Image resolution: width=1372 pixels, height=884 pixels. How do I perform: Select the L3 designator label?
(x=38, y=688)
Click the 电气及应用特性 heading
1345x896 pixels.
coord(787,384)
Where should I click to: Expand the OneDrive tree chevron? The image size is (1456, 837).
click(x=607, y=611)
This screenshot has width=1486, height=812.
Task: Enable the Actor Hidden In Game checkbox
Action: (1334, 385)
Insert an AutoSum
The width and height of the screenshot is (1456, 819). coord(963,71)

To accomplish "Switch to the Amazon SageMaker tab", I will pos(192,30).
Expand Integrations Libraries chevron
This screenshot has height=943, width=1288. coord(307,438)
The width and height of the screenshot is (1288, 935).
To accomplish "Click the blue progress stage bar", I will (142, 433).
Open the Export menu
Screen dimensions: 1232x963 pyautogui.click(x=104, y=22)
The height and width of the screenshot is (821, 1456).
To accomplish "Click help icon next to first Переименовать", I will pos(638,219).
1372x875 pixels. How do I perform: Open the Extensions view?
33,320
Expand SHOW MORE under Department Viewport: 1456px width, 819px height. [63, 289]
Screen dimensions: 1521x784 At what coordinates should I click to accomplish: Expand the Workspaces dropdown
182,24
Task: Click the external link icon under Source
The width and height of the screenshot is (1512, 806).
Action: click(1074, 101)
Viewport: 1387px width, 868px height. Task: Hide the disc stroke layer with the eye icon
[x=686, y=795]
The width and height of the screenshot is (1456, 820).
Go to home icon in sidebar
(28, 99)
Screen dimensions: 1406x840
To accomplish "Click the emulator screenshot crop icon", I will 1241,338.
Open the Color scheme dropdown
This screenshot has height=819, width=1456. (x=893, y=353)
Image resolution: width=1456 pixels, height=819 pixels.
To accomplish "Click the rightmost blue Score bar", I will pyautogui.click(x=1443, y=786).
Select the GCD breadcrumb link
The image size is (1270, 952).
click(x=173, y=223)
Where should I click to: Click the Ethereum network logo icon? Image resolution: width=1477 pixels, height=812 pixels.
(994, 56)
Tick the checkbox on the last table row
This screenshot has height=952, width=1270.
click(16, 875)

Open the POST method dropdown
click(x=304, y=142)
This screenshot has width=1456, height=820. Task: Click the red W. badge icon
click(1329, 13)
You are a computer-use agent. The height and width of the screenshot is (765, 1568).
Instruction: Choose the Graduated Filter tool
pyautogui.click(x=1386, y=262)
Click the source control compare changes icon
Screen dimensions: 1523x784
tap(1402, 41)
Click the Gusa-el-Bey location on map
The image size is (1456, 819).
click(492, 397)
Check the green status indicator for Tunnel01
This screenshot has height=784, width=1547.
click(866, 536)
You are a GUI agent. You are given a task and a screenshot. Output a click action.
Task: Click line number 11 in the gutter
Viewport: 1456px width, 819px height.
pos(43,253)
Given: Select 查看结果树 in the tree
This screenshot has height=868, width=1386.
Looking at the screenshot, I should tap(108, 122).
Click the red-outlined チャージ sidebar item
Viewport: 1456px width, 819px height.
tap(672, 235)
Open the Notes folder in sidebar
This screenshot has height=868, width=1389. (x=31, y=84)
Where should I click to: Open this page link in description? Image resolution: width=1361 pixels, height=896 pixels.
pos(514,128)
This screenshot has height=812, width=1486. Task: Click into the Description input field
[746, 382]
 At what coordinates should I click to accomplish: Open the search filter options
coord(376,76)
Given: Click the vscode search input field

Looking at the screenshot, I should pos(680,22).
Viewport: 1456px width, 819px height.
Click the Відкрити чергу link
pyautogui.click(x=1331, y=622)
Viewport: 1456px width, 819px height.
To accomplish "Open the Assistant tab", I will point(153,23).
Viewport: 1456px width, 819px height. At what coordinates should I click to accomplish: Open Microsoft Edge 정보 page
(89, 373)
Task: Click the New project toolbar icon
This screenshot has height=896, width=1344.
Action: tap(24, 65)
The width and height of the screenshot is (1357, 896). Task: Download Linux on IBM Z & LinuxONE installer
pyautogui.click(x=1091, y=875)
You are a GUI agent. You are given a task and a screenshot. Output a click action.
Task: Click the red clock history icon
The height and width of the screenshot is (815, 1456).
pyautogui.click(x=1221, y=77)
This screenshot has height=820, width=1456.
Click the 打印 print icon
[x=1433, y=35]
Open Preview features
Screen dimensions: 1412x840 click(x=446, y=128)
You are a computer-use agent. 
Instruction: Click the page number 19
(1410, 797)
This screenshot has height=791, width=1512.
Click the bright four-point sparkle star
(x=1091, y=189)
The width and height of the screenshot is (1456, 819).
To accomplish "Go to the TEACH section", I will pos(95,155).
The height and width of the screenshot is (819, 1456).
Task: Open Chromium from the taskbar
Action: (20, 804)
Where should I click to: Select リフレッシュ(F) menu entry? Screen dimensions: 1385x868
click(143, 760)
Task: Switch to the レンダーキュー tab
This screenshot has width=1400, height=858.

▬▬▬▬▬▬▬▬▬▬

## Required work
Your answer must consist of every line above, transcribed verbatim.

## Reply to the exercise
Image resolution: width=1372 pixels, height=884 pixels. How do I perform: Select the L3 designator label?
(x=38, y=688)
Click the 电气及应用特性 heading
1345x896 pixels.
coord(787,384)
Where should I click to: Expand the OneDrive tree chevron? The image size is (1456, 837).
click(x=607, y=611)
This screenshot has width=1486, height=812.
Task: Enable the Actor Hidden In Game checkbox
Action: (1334, 385)
Insert an AutoSum
The width and height of the screenshot is (1456, 819). coord(963,71)

To accomplish "Switch to the Amazon SageMaker tab", I will pos(192,30).
Expand Integrations Libraries chevron
This screenshot has height=943, width=1288. coord(307,438)
The width and height of the screenshot is (1288, 935).
To accomplish "Click the blue progress stage bar", I will (142, 433).
Open the Export menu
Screen dimensions: 1232x963 pyautogui.click(x=104, y=22)
The height and width of the screenshot is (821, 1456).
To accomplish "Click help icon next to first Переименовать", I will pos(638,219).
1372x875 pixels. How do I perform: Open the Extensions view?
33,320
Expand SHOW MORE under Department Viewport: 1456px width, 819px height. [63, 289]
Screen dimensions: 1521x784 At what coordinates should I click to accomplish: Expand the Workspaces dropdown
182,24
Task: Click the external link icon under Source
The width and height of the screenshot is (1512, 806).
Action: click(1074, 101)
Viewport: 1387px width, 868px height. Task: Hide the disc stroke layer with the eye icon
[x=686, y=795]
The width and height of the screenshot is (1456, 820).
Go to home icon in sidebar
(28, 99)
Screen dimensions: 1406x840
To accomplish "Click the emulator screenshot crop icon", I will 1241,338.
Open the Color scheme dropdown
This screenshot has height=819, width=1456. (x=893, y=353)
Image resolution: width=1456 pixels, height=819 pixels.
To accomplish "Click the rightmost blue Score bar", I will pyautogui.click(x=1443, y=786).
Select the GCD breadcrumb link
The image size is (1270, 952).
click(x=173, y=223)
Where should I click to: Click the Ethereum network logo icon? Image resolution: width=1477 pixels, height=812 pixels.
(994, 56)
Tick the checkbox on the last table row
This screenshot has height=952, width=1270.
click(16, 875)

Open the POST method dropdown
click(x=304, y=142)
This screenshot has width=1456, height=820. Task: Click the red W. badge icon
click(1329, 13)
You are a computer-use agent. The height and width of the screenshot is (765, 1568).
Instruction: Choose the Graduated Filter tool
pyautogui.click(x=1386, y=262)
Click the source control compare changes icon
Screen dimensions: 1523x784
tap(1402, 41)
Click the Gusa-el-Bey location on map
The image size is (1456, 819).
click(492, 397)
Check the green status indicator for Tunnel01
This screenshot has height=784, width=1547.
click(866, 536)
You are a GUI agent. You are given a task and a screenshot. Output a click action.
Task: Click line number 11 in the gutter
Viewport: 1456px width, 819px height.
pos(43,253)
Given: Select 查看结果树 in the tree
This screenshot has height=868, width=1386.
Looking at the screenshot, I should tap(108, 122).
Click the red-outlined チャージ sidebar item
Viewport: 1456px width, 819px height.
tap(672, 235)
Open the Notes folder in sidebar
This screenshot has height=868, width=1389. (x=31, y=84)
Where should I click to: Open this page link in description? Image resolution: width=1361 pixels, height=896 pixels.
pos(514,128)
This screenshot has height=812, width=1486. Task: Click into the Description input field
[746, 382]
 At what coordinates should I click to accomplish: Open the search filter options
coord(376,76)
Given: Click the vscode search input field

Looking at the screenshot, I should pos(680,22).
Viewport: 1456px width, 819px height.
Click the Відкрити чергу link
pyautogui.click(x=1331, y=622)
Viewport: 1456px width, 819px height.
To accomplish "Open the Assistant tab", I will point(153,23).
Viewport: 1456px width, 819px height. At what coordinates should I click to accomplish: Open Microsoft Edge 정보 page
(89, 373)
Task: Click the New project toolbar icon
This screenshot has height=896, width=1344.
Action: tap(24, 65)
The width and height of the screenshot is (1357, 896). Task: Download Linux on IBM Z & LinuxONE installer
pyautogui.click(x=1091, y=875)
You are a GUI agent. You are given a task and a screenshot. Output a click action.
Task: Click the red clock history icon
The height and width of the screenshot is (815, 1456).
pyautogui.click(x=1221, y=77)
This screenshot has height=820, width=1456.
Click the 打印 print icon
[x=1433, y=35]
Open Preview features
Screen dimensions: 1412x840 click(x=446, y=128)
You are a computer-use agent. 
Instruction: Click the page number 19
(1410, 797)
This screenshot has height=791, width=1512.
Click the bright four-point sparkle star
(x=1091, y=189)
The width and height of the screenshot is (1456, 819).
To accomplish "Go to the TEACH section", I will pos(95,155).
The height and width of the screenshot is (819, 1456).
Task: Open Chromium from the taskbar
Action: (20, 804)
Where should I click to: Select リフレッシュ(F) menu entry? Screen dimensions: 1385x868
click(143, 760)
Task: Switch to the レンダーキュー tab
This screenshot has width=1400, height=858.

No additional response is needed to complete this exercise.